Bundesfinanzminister Lars Klingbeil (SPD) und fünf weitere EU-Finanzminister drängen auf eine stärkere Besteuerung von Mineralölkonzernen. In einem gemeinsamen Brief an die irische EU-Ratspräsidentschaft plädieren Deutschland, Portugal, Spanien, Österreich, Italien und Polen für die Einführung einer sogenannten Übergewinnsteuer. Damit sollen Ölkonzerne zur Kasse gebeten werden, die von den stark gestiegenen Spritpreisen profitieren.
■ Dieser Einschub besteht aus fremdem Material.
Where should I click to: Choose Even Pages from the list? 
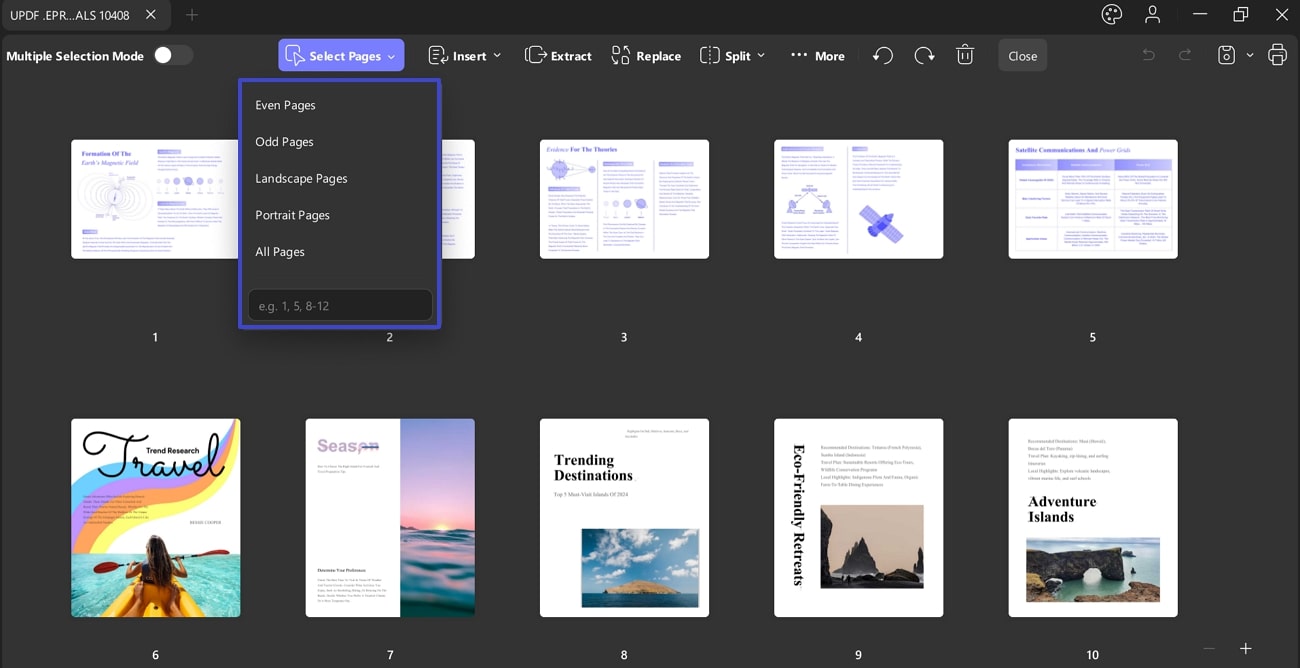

Hintergrund des Vorstoßes sind die massiv gestiegenen Preise an den Tankstellen, die durch den Iran-Krieg weiter angeheizt wurden. Während Autofahrerinnen und Autofahrer unter den hohen Kosten leiden, verzeichnen die Energiekonzerne deutlich höhere Gewinne. Diese kriegsbedingten Extragewinne sollen nach dem Willen der sechs Finanzminister künftig stärker abgeschöpft werden. Der Brief an die irische Ratspräsidentschaft ist der jüngste Versuch Klingbeils, das Thema auf europäischer Ebene voranzubringen.
In der Bundesregierung ist die Idee einer Übergewinnsteuer jedoch umstritten. Kritiker warnen vor negativen Folgen für Investitionen und den Wirtschaftsstandort. Befürworter argumentieren dagegen, dass die Konzerne in Zeiten hoher Preise eine besondere Verantwortung trügen und die Mehreinnahmen zur Entlastung der Bevölkerung genutzt werden könnten. Der Vorstoß kommt zu einem Zeitpunkt, an dem die Spritpreise in Deutschland und anderen EU-Staaten weiterhin steigen und die Belastung für Verbraucherinnen und Verbraucher zunimmt.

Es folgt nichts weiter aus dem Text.